Tag: a string of text (such as the symbol @ followed by a person’s username) that is used to tag a person or account in a social media post
Technique: a way of carrying out a particular task, especially the execution or performance of an artistic work or a scientific procedure.
Tempera Paint: a permanent, fast-drying painting medium consisting of colored pigments mixed with a water-soluble binder medium, usually glutinous material such as egg yolk.
Texture: the feel, appearance, or consistency of a surface or substance.
Throw: the hand forming of hollow shapes out of plastic clay on a revolving pottery wheel head.
Thumbnail sketch: Thumbnail sketches are quick, abbreviated drawings, usually done very rapidly and with no corrections. Thumbnail sketches usually are very small, often only an inch or two high.
Tooth: a gritty texture of a clay body due to added grog or sand or other filler. It is rough before and after firing, as compared to smooth porcelain.
Topic: a matter dealt with in a text, discourse, or conversation; a subject.
Traditional: existing in or as part of a tradition; long-established.

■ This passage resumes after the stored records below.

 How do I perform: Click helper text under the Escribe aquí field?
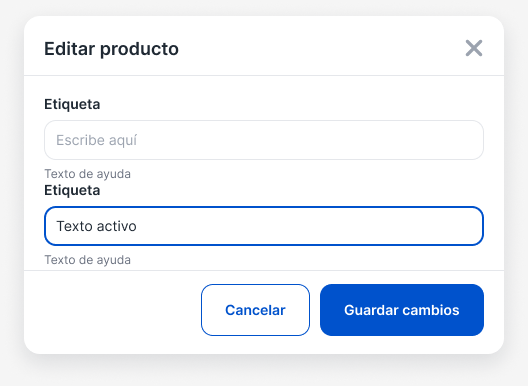click(x=88, y=174)
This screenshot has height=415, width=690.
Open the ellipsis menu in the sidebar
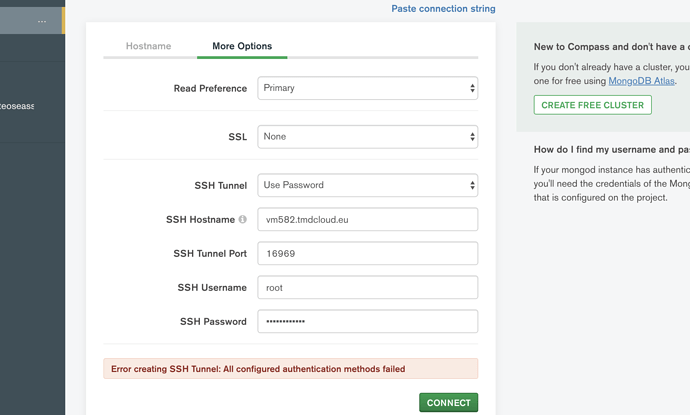(x=42, y=20)
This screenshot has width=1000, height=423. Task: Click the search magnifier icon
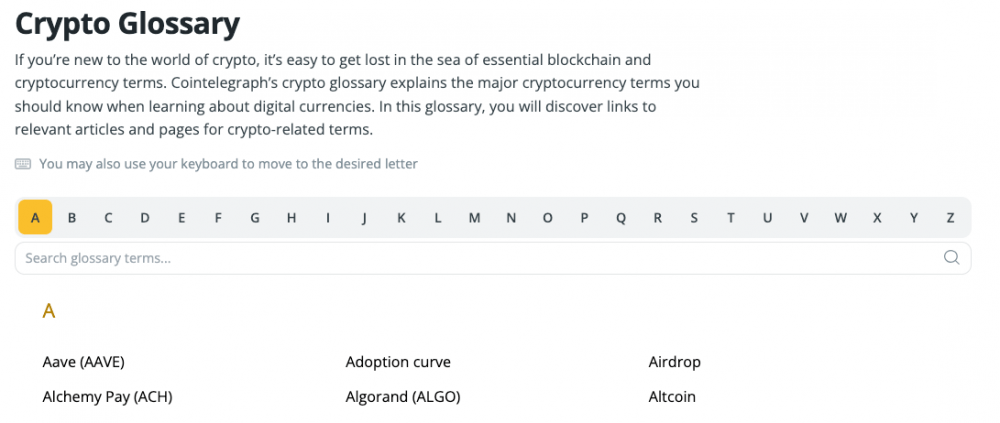(951, 258)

Trim/ Turn: the final action in the throwing process. A leather hard wheel thrown form is inverted onto the potter’s wheel head and a foot ring is carved into the bottom or base of the form utilizing specialized tools and also to remove excess clay.
Trimming Tools: a specialized tool to remove excess clay
Tuck Tape: This is a tape used to seal seams and edges of sheet-based moisture barriers. Often looks RED.
Underglaze: usually refers to pigments, applied to raw or bisque clay, that are normally covered with a glaze, such as commercial liquid underglazes like AMACO, chalks/crayons, and pencils. May also describe the technique of application of pigments such as washes.
Unity: Unity refers to how different elements of an artwork or design work come together and create a sense of wholeness. It can be achieved through proximity, simplicity, repetition, and continuation. Art and Design. Principles of design.
Upload: transfer (data) from one computer to another, typically to one that is larger or remote from the user or functioning as a server.
URL: A URL (Uniform Resource Locator) is a unique identifier used to locate a resource on the Internet. It is also referred to as a web address.
Value: defines how light or dark a given color or hue can be. Values are best understood when visualized as a scale or gradient, from dark to light.
Variety: the principle of art that adds interest to an artwork. Variety works through juxtaposition and contrast. When an artist places different visual elements next to one another, he/she is using variety. Straight lines next to curvy lines add variety.
Vessel: a hollowed-out form often used as a container for liquids or dry materials.
Viewer: someone who looks at a picture, photograph, or piece of art.
Visual Culture: an interdisciplinary notion that constitutes the visual as a precursor for knowledge and understanding.
Ware: generally used to describe any clay object in the green, bisque, or glazed state.
Watercolour Paint: artists’ paint is made with a water-soluble binder such as gum arabic, and thinned with water rather than oil, giving a transparent color.
Wax Resist: Melted paraffin or a synthetic wax solution. It is a liquid substance painted or dipped on ceramic art to resist water-based liquids such as glazes, slips, or stains. Wax is often applied to the entire bottom of ceramic art to help keep glaze from the bottom before firing.
Wedge: a process by hand where clay is mixed, cut & slammed, and “kneaded” to eliminate air pockets, made smoother, denser, and homogenous.
White Glue: Polyvinyl acetate (PVA, PVAc, poly(ethenyl ethanoate)), commonly known as wood glue, PVA glue, white glue, carpenter’s glue, school glue, or Elmer’s glue in the US, is a widely available adhesive used for porous materials like wood, paper, and cloth.
Wire Cutters: a tool for cutting wire.
Xacto Blade: a blade mounted on a pen-like aluminum body, used for crafting and hobbies, such as model making.